--- START ---
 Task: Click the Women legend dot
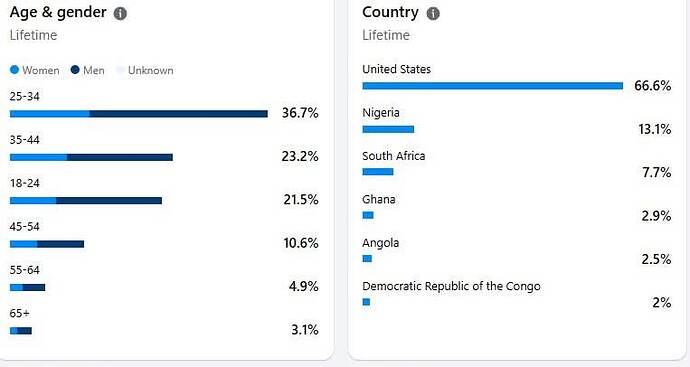(15, 70)
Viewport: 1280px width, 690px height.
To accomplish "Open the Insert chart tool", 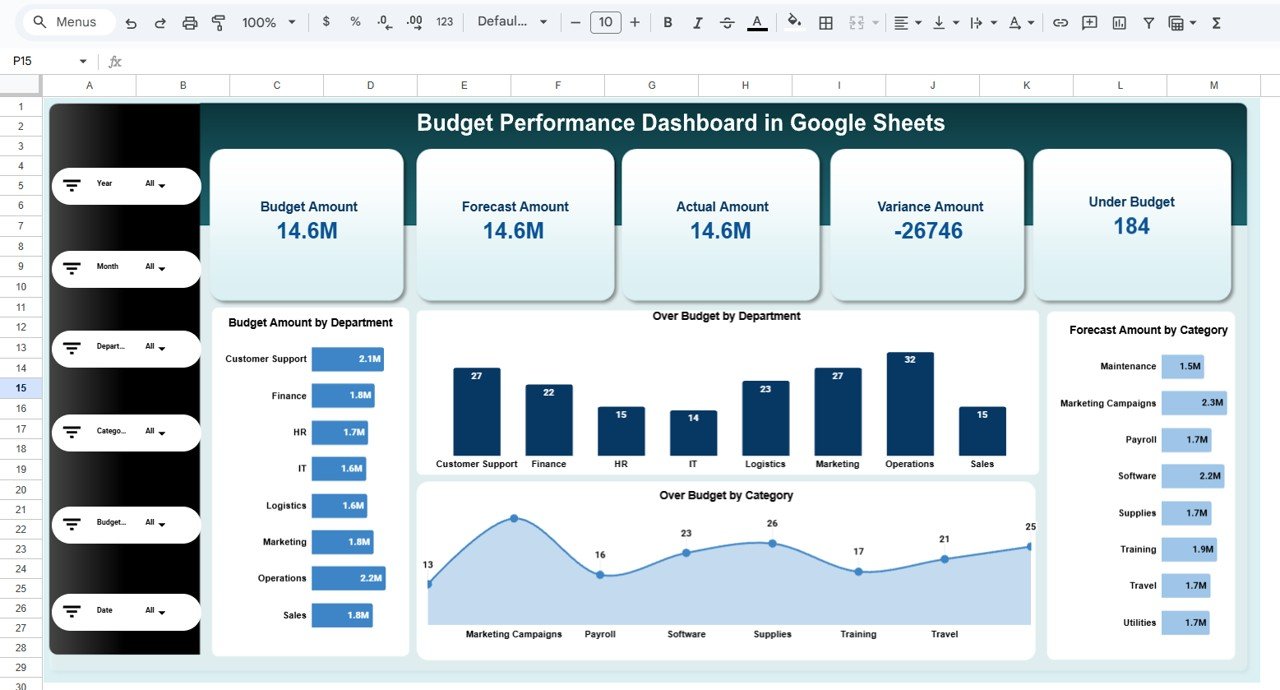I will pos(1118,22).
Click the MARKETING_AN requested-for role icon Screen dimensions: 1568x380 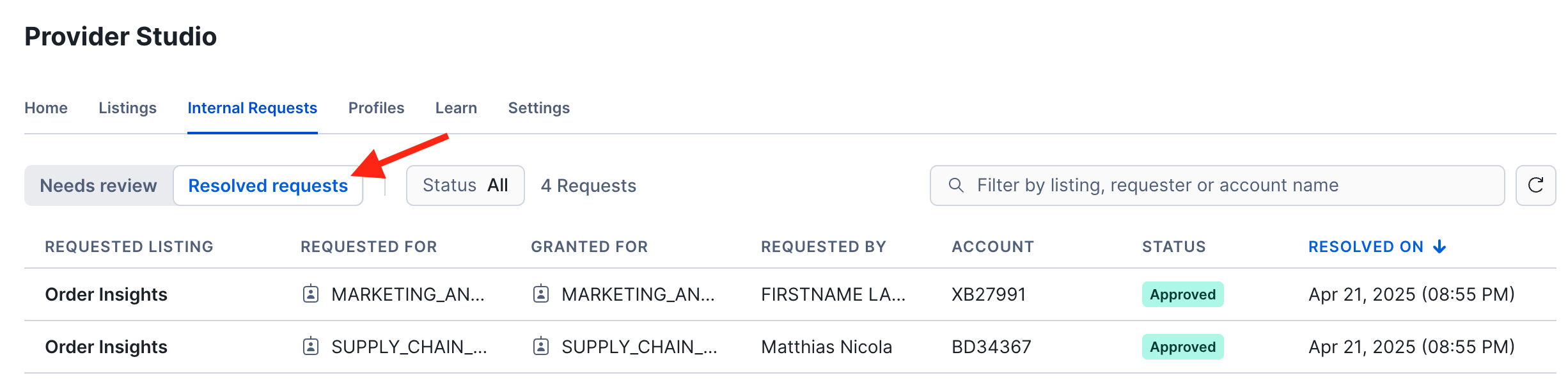[311, 294]

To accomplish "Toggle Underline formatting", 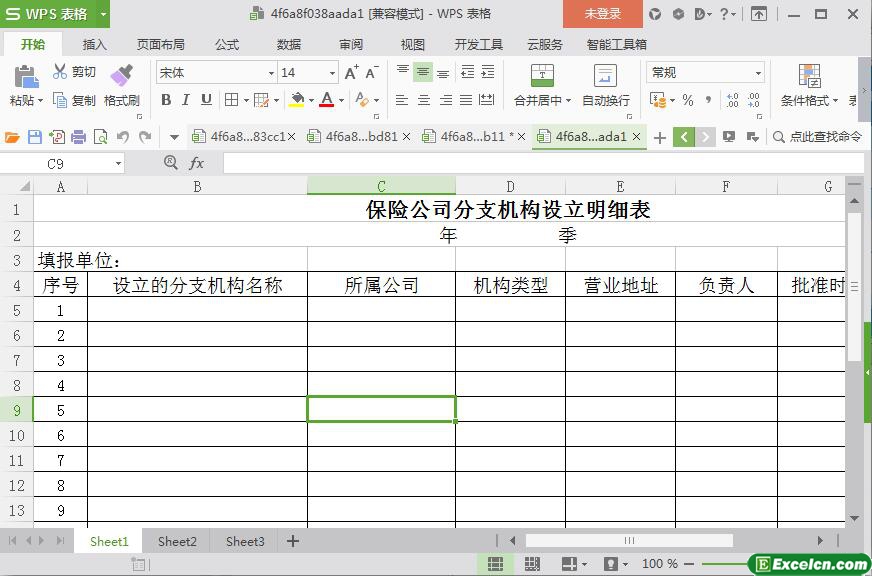I will 206,100.
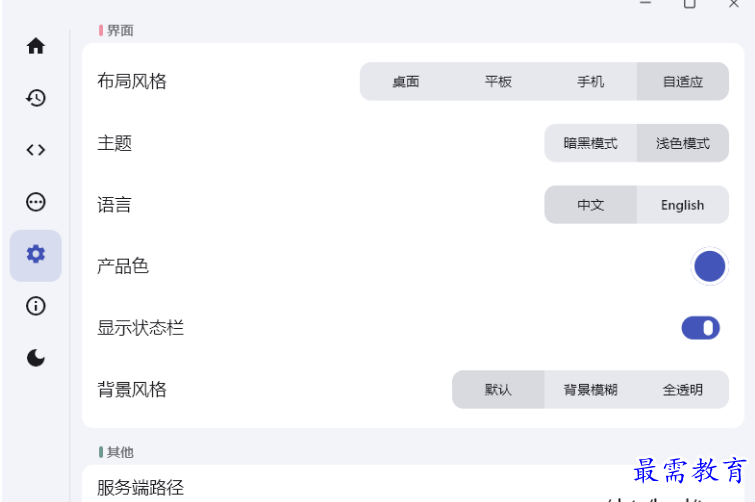Click the circled ellipsis sidebar icon

(36, 202)
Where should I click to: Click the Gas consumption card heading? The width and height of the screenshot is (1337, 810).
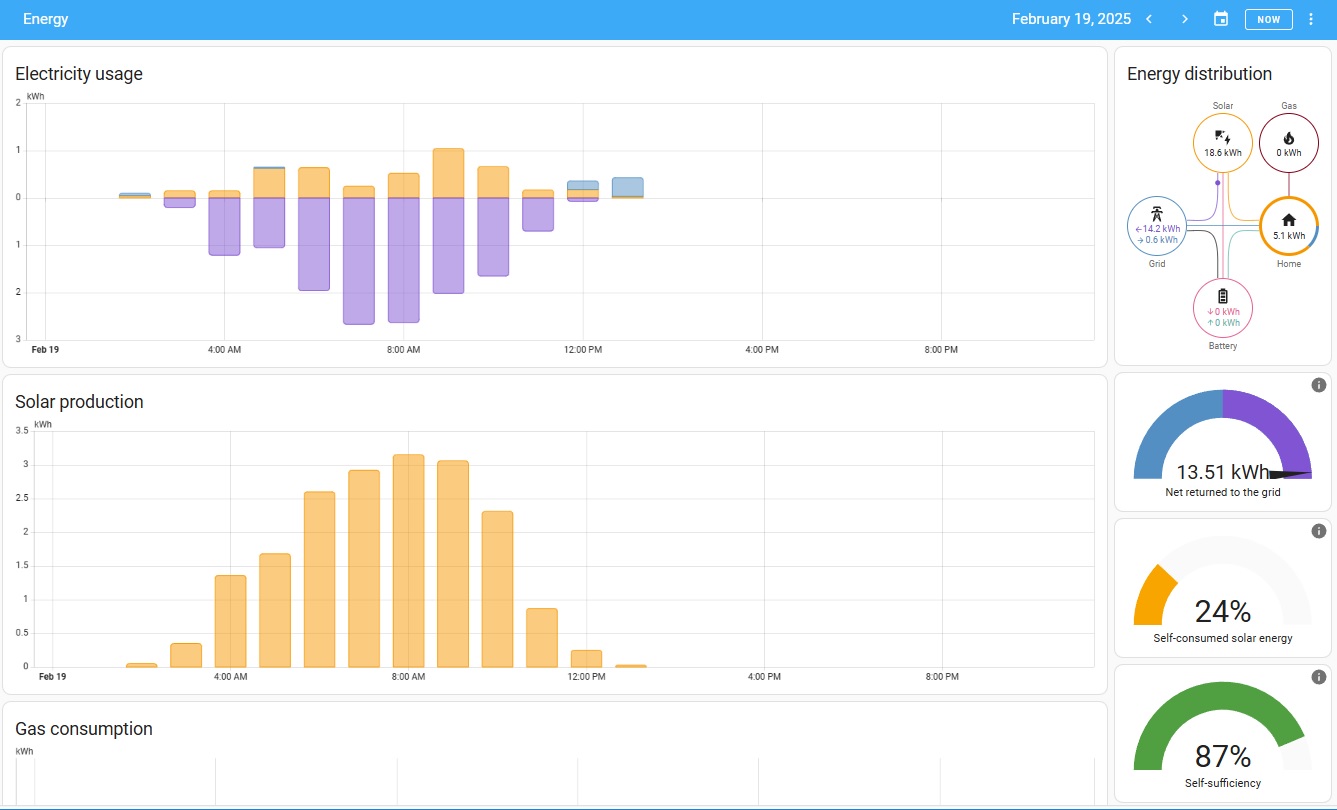coord(84,729)
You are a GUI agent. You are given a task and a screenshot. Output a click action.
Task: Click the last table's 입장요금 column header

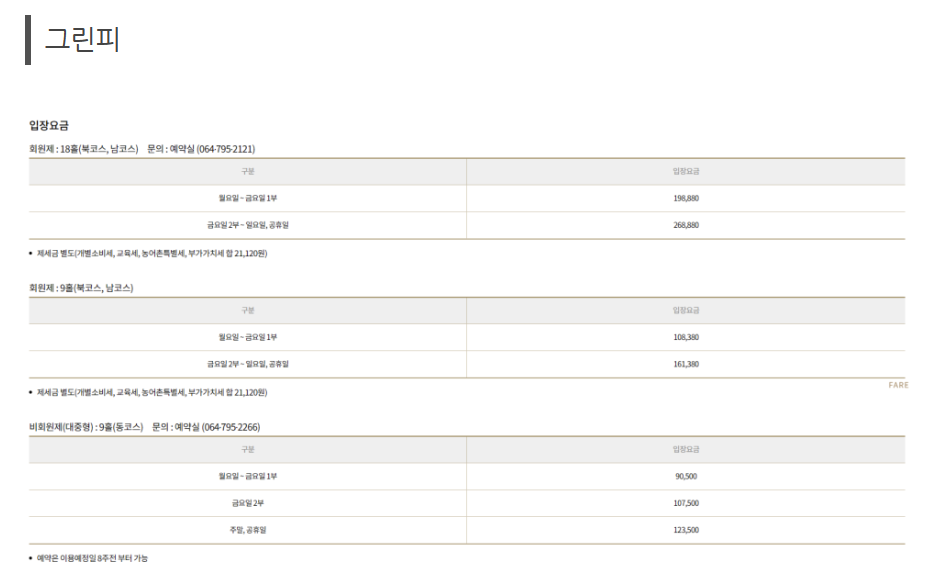(x=686, y=449)
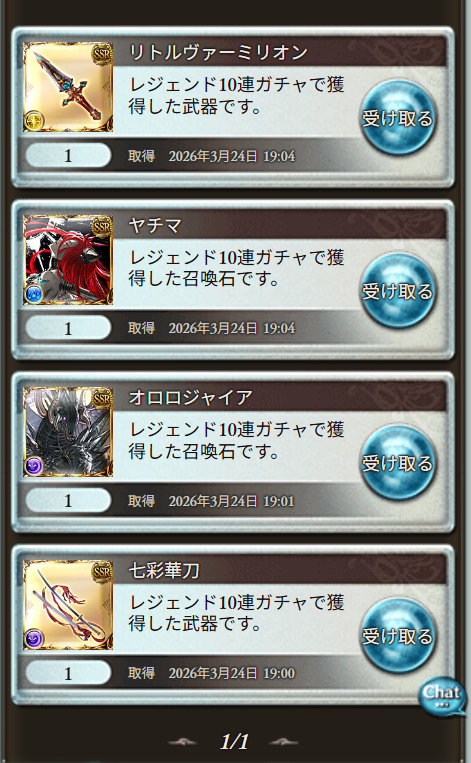471x763 pixels.
Task: Click water element icon on ヤチマ
Action: (x=34, y=294)
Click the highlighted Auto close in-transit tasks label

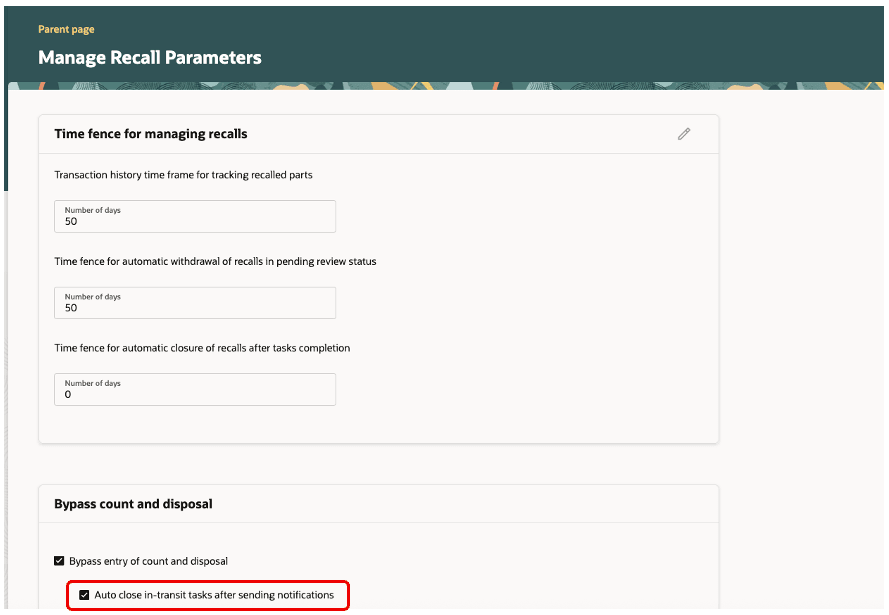tap(214, 595)
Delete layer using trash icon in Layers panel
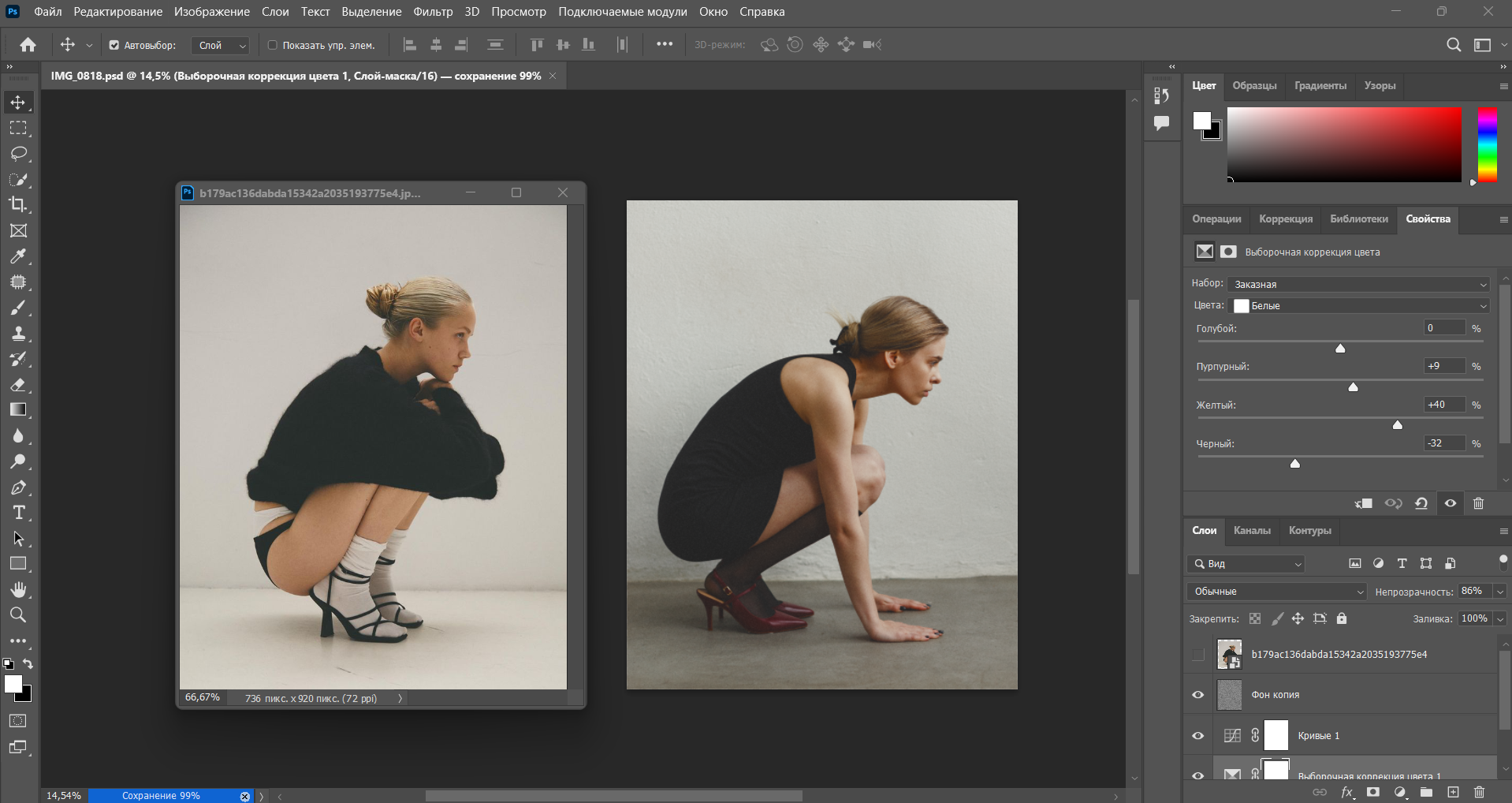 point(1479,792)
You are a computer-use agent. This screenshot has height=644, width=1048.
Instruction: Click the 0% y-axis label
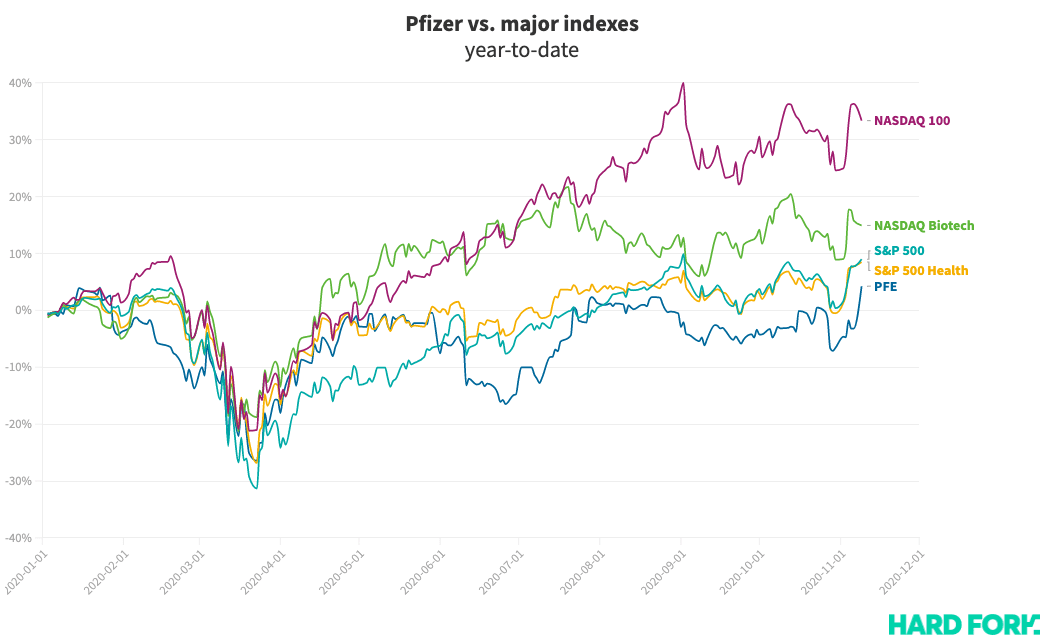click(24, 310)
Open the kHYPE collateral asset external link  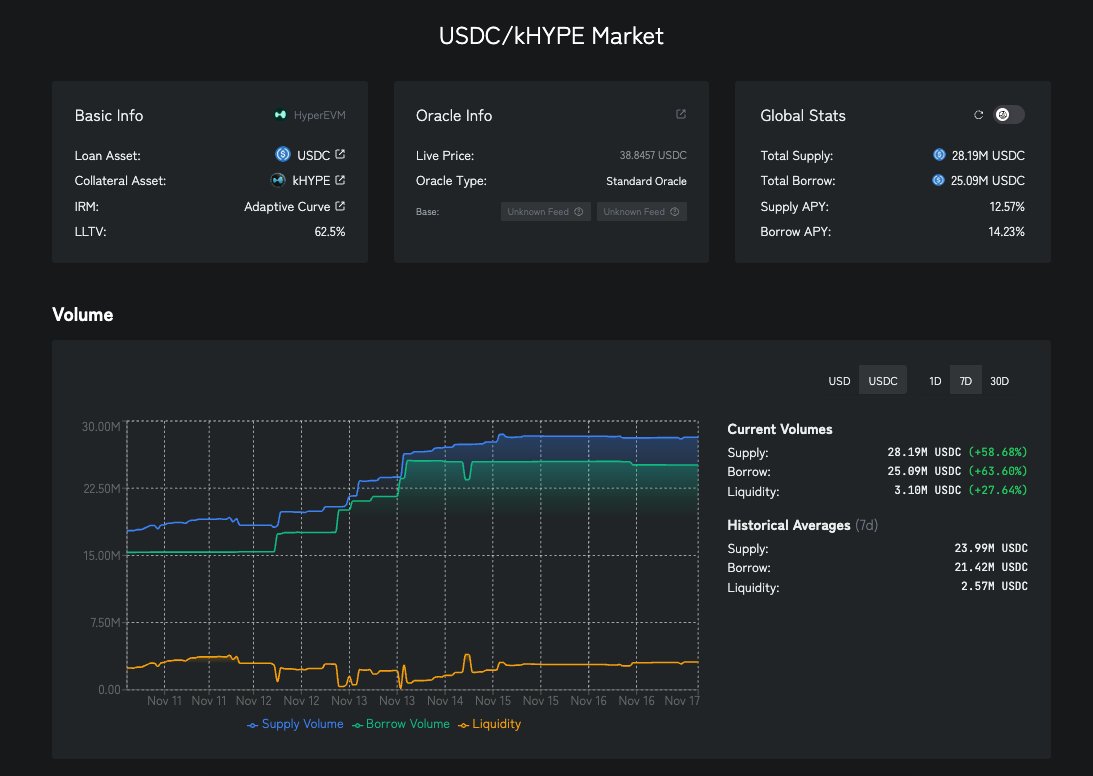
--- END ---
WHAT TO DO
The answer must be every line of the records above that holds the word "agent".

PROBLEM SOLUTION
You are a GUI agent. You are given a task and a screenshot. Output a click action.
You are a computer-use agent. This screenshot has height=644, width=1048.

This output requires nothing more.